= Mechanical vapor recompression =

Heat recycling process

Mechanical vapor recompression (MVR) is an energy recovery process which recycles waste heat to improve efficiency. Typically, the compressed vapor is fed back to help heat the mother liquor in order to produce more vapor or steam.

==Applications==
===Current===
Mechanical vapor recompression is used chiefly in industrial processes such as evaporation and distillation as well as in waste processing. Heat from the condenser, which would otherwise be lost, can be recovered and used in the evaporation process.

===Past===

MVR was successfully tested in a locomotive under the name of "The Anderson System". Testing found that it almost completely eliminated steam ejection, as well as greatly reduced operating noise.
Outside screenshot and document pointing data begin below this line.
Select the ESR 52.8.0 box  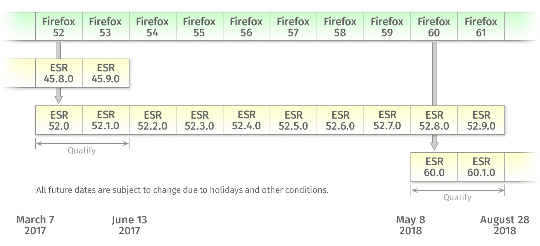434,120
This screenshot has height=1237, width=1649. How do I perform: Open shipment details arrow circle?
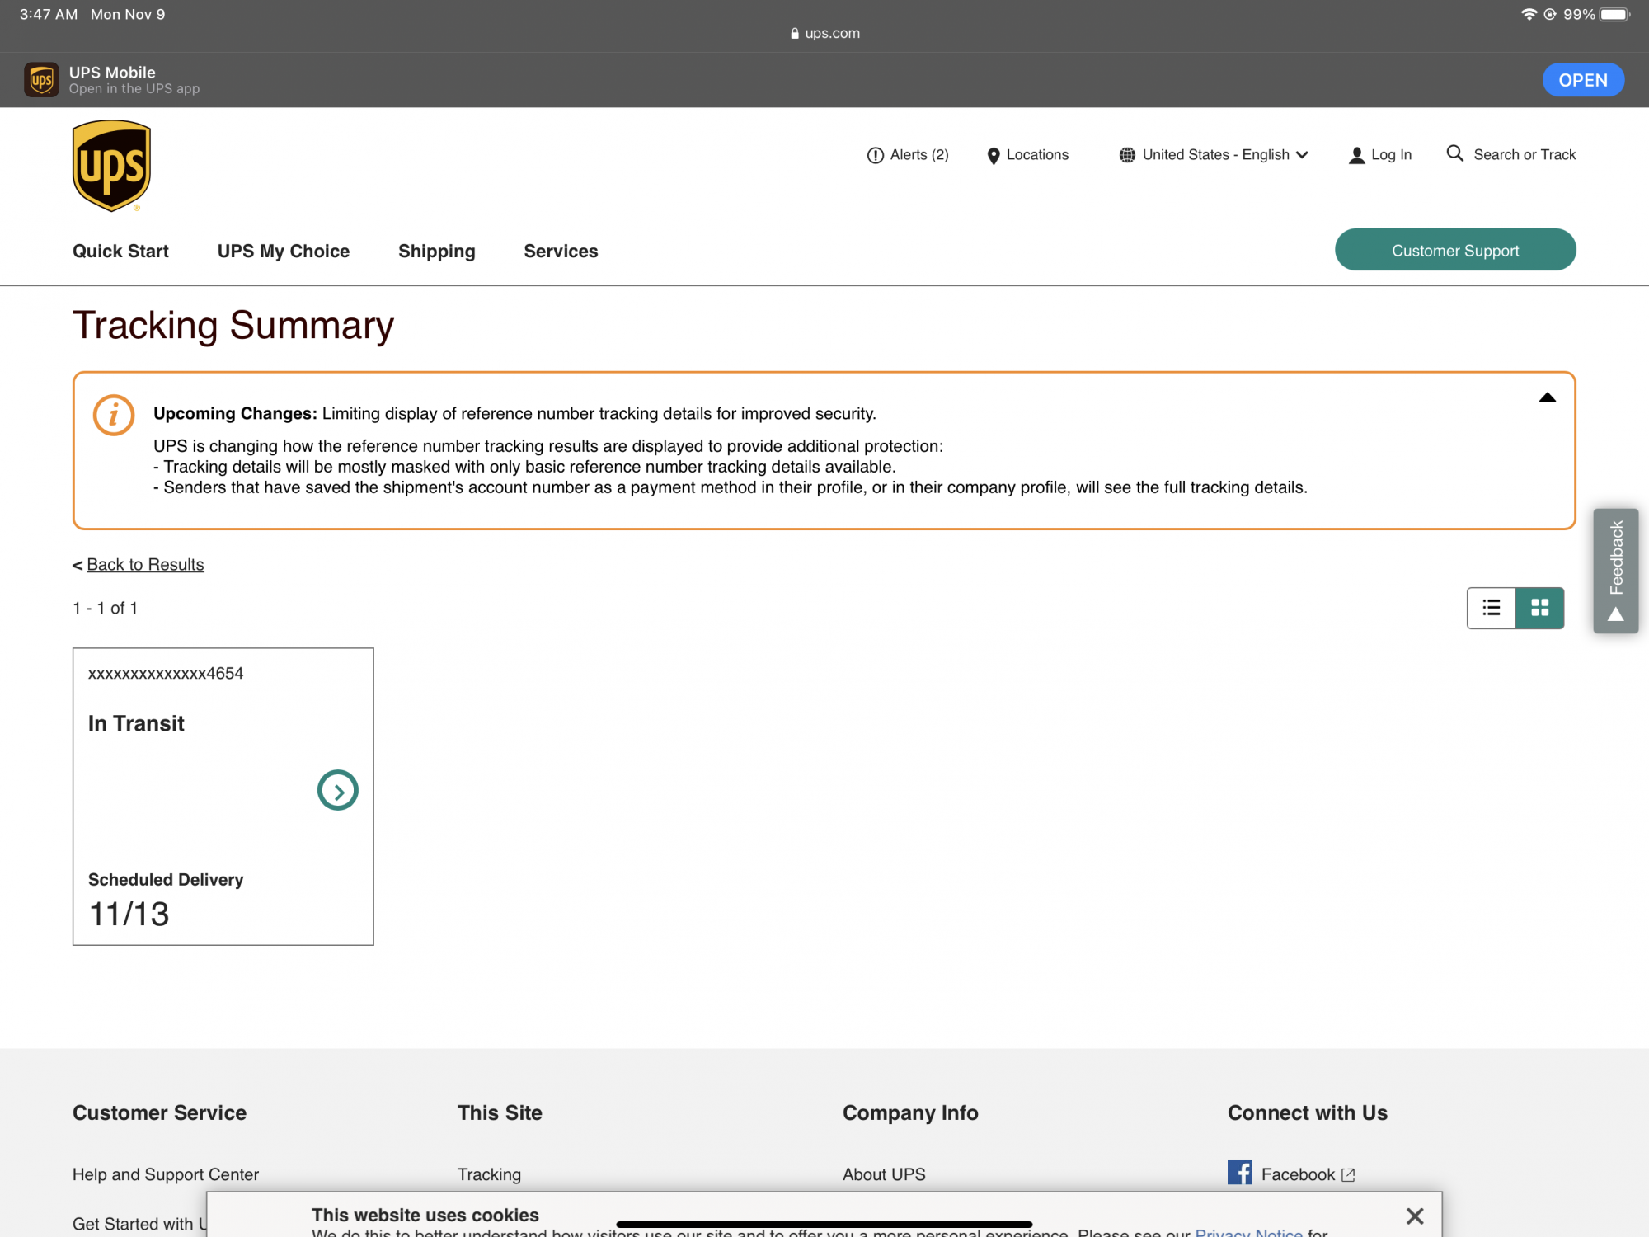coord(337,790)
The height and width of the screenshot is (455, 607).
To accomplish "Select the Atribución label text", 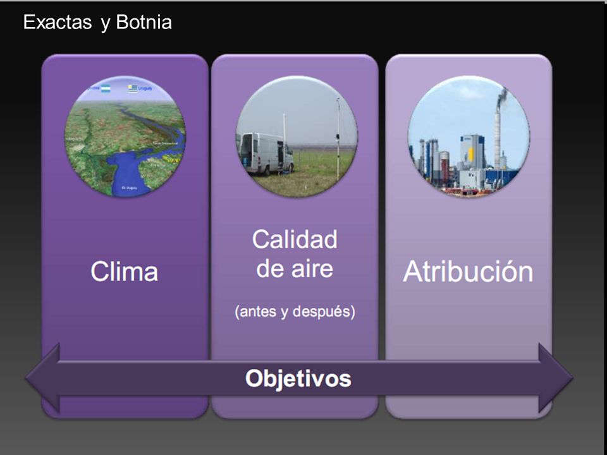I will (x=468, y=271).

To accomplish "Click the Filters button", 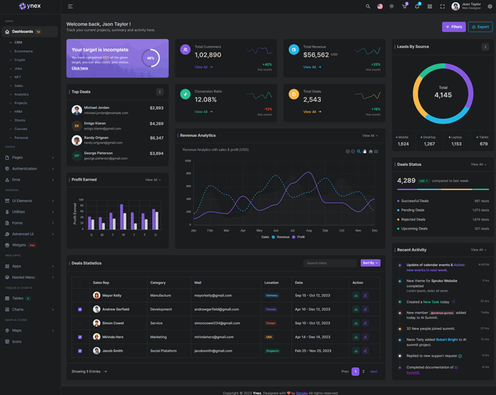I will (454, 27).
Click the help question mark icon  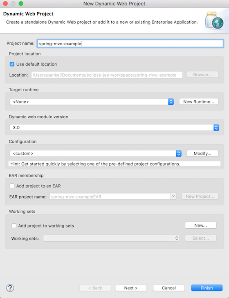click(x=10, y=288)
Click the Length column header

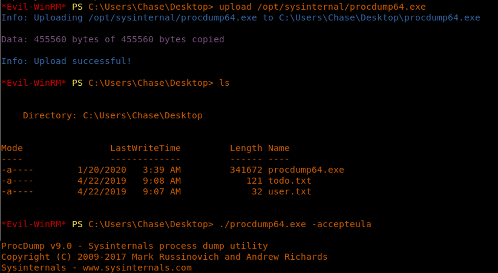click(246, 148)
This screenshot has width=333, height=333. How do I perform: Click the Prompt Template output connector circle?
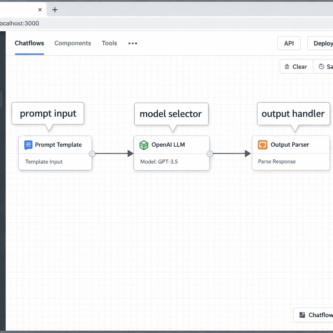[92, 154]
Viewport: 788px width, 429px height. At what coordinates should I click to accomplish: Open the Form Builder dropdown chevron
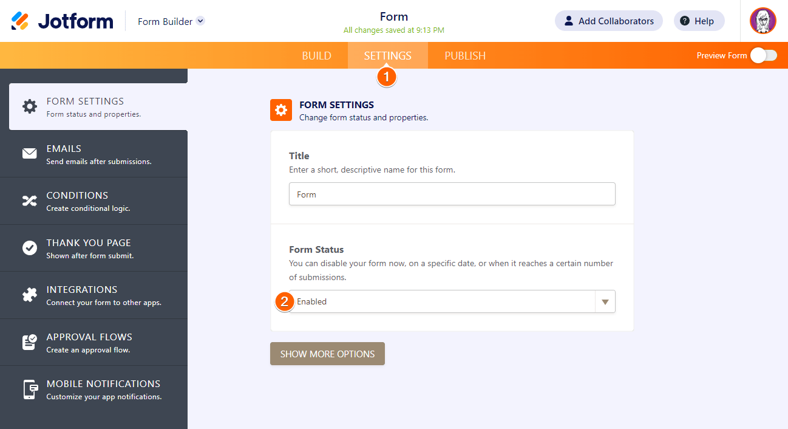click(200, 21)
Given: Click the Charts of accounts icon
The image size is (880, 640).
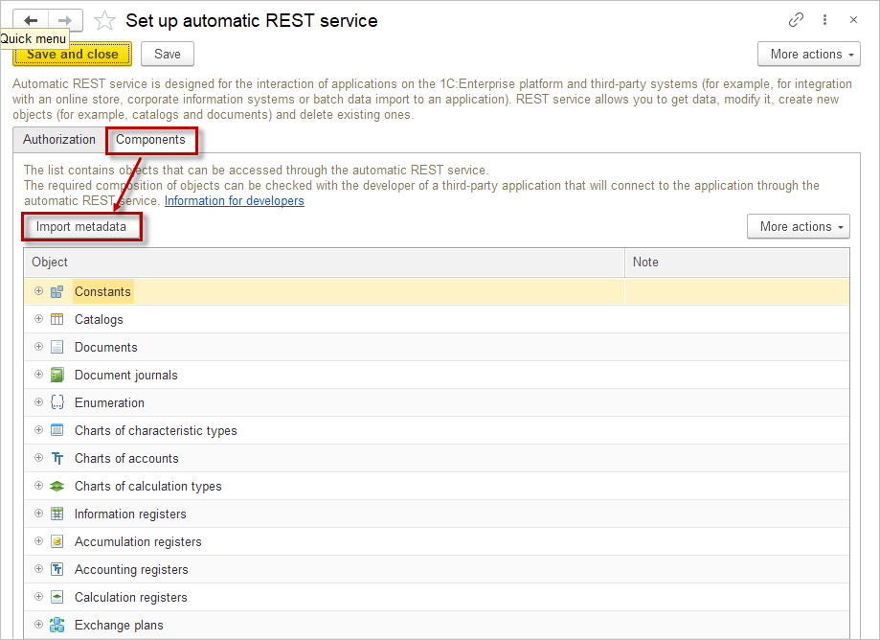Looking at the screenshot, I should point(56,459).
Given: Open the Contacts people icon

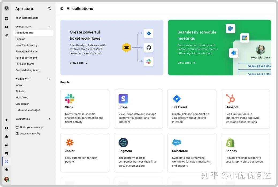Looking at the screenshot, I should pyautogui.click(x=6, y=144).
An Harold Holcroft, organiser of the tests wrote the following:

"In the ordinary way this would have created much noise and clouds of steam, but with the condensing set in action it was all absorbed with the ease with which snow would melt in a furnace! The engine was as silent as an electric locomotive and the only faint noises were due to slight pounding of the rods and a small blow at a piston gland. This had to be experienced to be believed; but for the regulator being wide open and the reverser well over, one would have imagined that the second engine (an LSWR T14 class that had been provided as a back-up) was propelling the first".

The trials continued until 1934 but various problems arose, mostly with the fan for forced draught, and the project went no further. The locomotive was converted back to standard form in 1935.
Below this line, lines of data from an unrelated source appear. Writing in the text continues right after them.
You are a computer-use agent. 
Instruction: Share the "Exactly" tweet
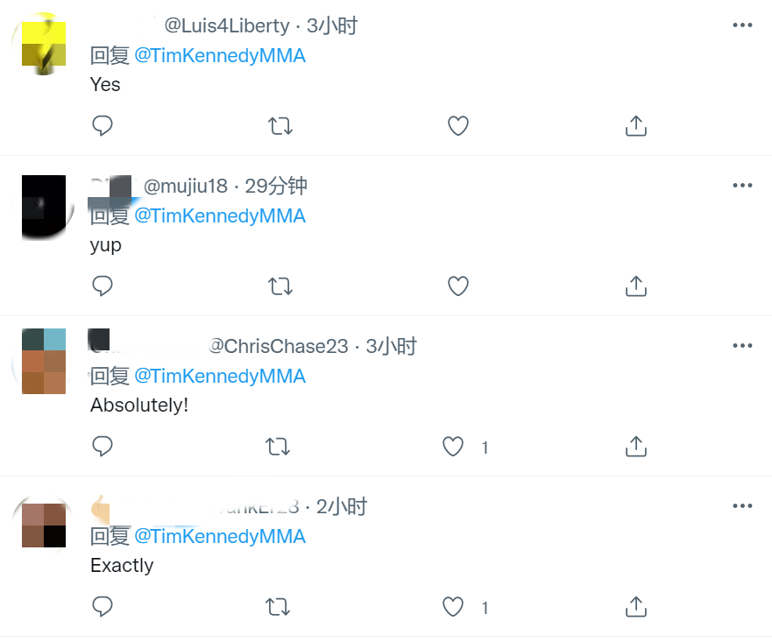tap(636, 607)
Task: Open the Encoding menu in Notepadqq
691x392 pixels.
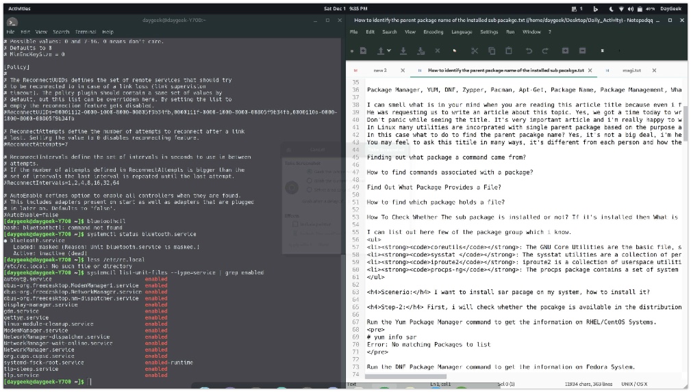Action: (433, 32)
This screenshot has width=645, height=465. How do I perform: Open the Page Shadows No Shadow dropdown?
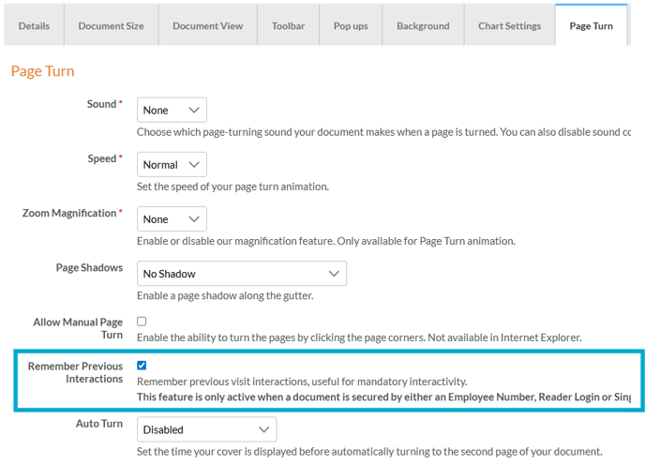(241, 274)

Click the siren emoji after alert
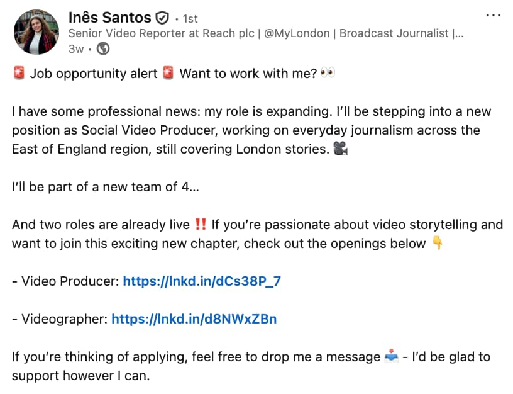click(167, 74)
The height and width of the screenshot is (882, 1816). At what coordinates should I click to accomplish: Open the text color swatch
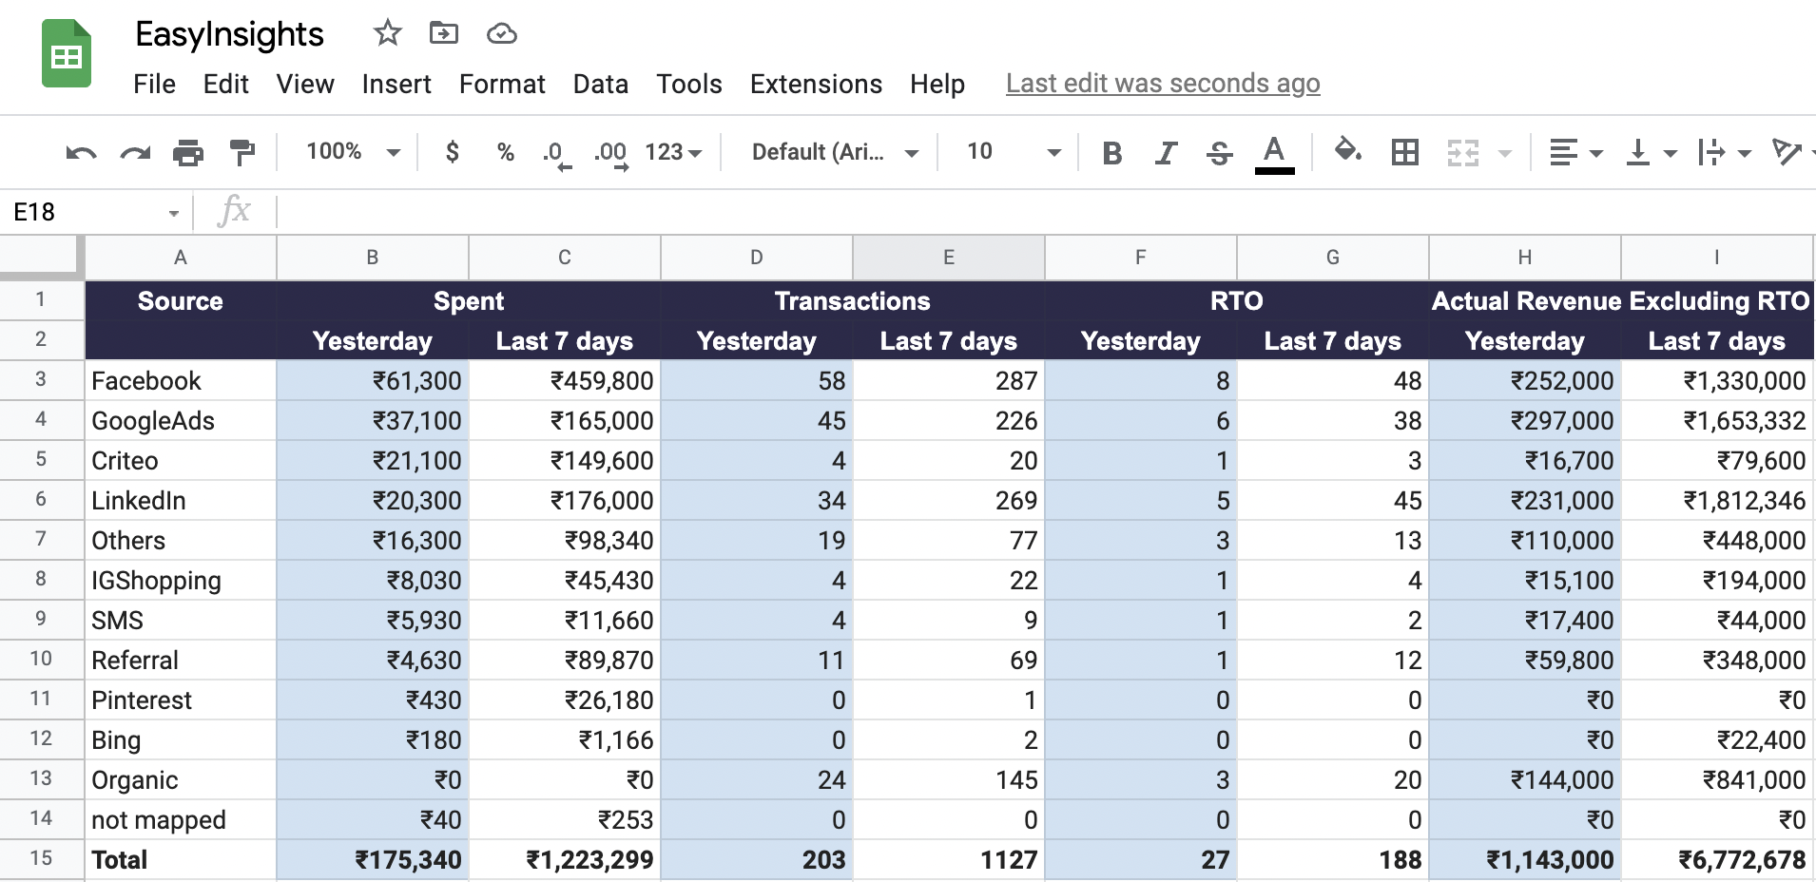pyautogui.click(x=1275, y=151)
MVR was also used in the Cristiani compressed steam system for locomotive transmission. Although it was technically feasible, it failed to become popular because of its complexity.

== Benefits ==
The main benefit of MVR mechanical vapour recompression is that it allows for significant energy savings.

- Lower energy requirement
- Lower operating cost
- Very small capacity of Boiler or No Boiler
- No cooling water required
- Usually 1 or 2 effect which will simplify operation
- More than 97% of recovered Water can be recycled to process
- Smaller footprint
- Lower carbon footprint

== Alternatives ==
Alternatives to mechanical vapor recompression (MVR) are:

- Multiple effect evaporation (MEE)
- Thermal vapor recompression (TVR) (also known as thermocompression)

A combination of the three methods may be used depending on the process. For instance, a 3-effect evaporator circuit may be installed using MVR to transfer heat.